A recent lead story in AOA First Look (Wednesday, March 11, 2020) reported that people should wear spectacles instead of contact lenses to minimize the number of times they touch their face. Obviously, this story was not well received by contact lens specialists. In fact, two days later AOA First Look published a modification of this story to indicate they had been misquoted by a consumer journal.
The truth is, contact lens wear is safe and should not impact the spread of this virus, especially if patients practice appropriate lens care and hygiene. This includes:
- Proper hand washing before every insertion and removal to include soap, water, and use of paper towels for drying.
- Cleaning lenses upon removal.
- Disinfecting lenses as recommended by the manufacturer.
For more information on the safety of contact lens wear as well as measures to take to ensure successful contact lens wear, the following two sources are recommended. (Thank you to Dr. Tom Quinn for source 2.)
In addition, the GP Lens Institute and the Contact Lens Manufacturers Association worked with a task force of leaders from the American Optometric Association Contact Lens and Cornea Section and the American Academy of Optometry Cornea, Contact Lenses and Refractive Technologies Section on an “In-Office Disinfection of Multi-Patient Use Diagnostic Contact Lenses” laminated card, which is available now, at no charge for quantities of up to 200.

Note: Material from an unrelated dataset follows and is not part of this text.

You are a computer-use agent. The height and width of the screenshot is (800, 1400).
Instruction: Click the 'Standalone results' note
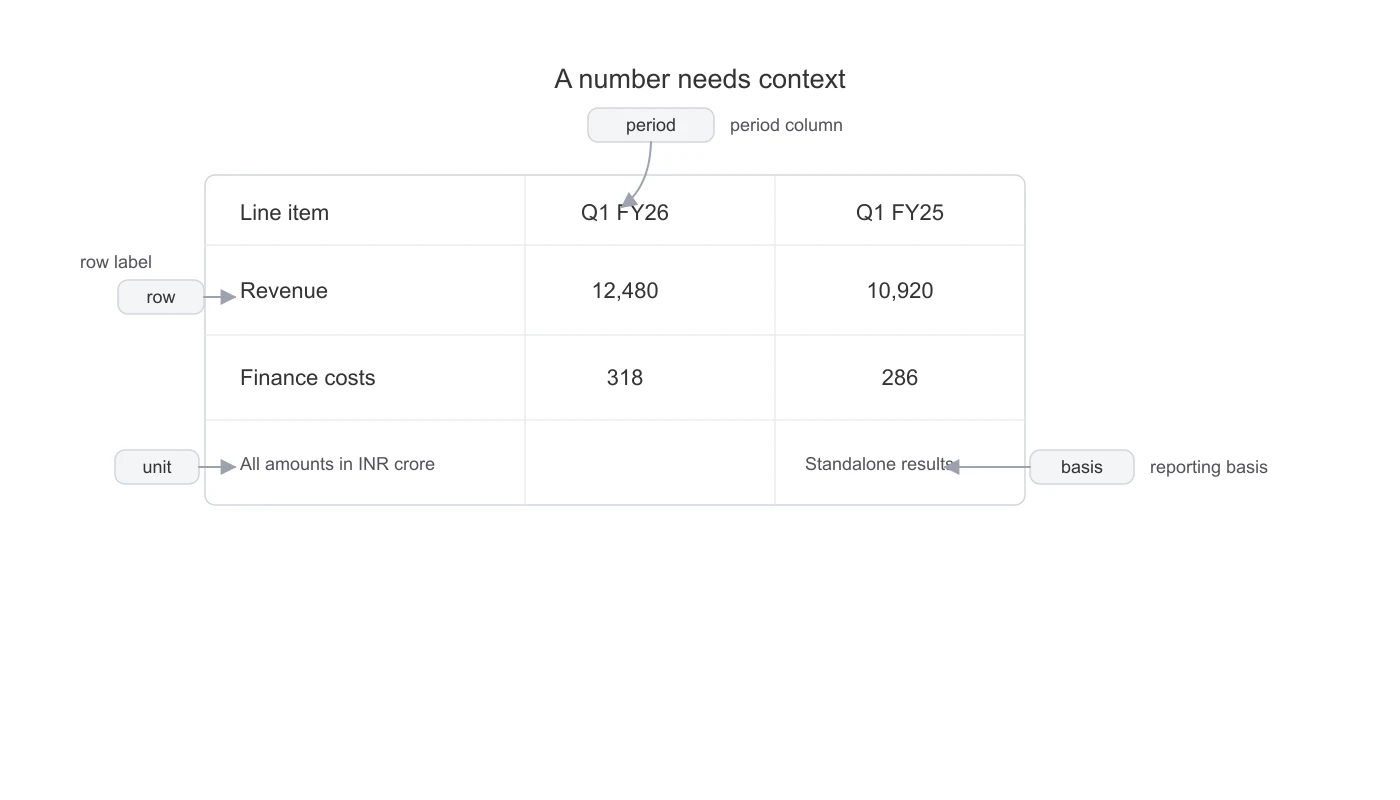tap(879, 464)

The Disinfection Card provides a flow chart showing the proper procedures for disinfecting GP, hybrid, and soft lenses.
In addition, a comprehensive paper entitled “Guidelines for Handling of Multi-Patient Contact Lenses in the Clinical Setting,” authored by this same task force, will be published in an upcoming edition of Optometry and Vision Science.
We are going to survive the coronavirus pandemic. We can’t change what has occurred in the past, but we can help create positive change as it pertains to safe contact lens wear. With proper patient education and compliance, contact lenses remain a safe, beneficial, and often preferred modality to spectacles while, in some cases, being life-changing.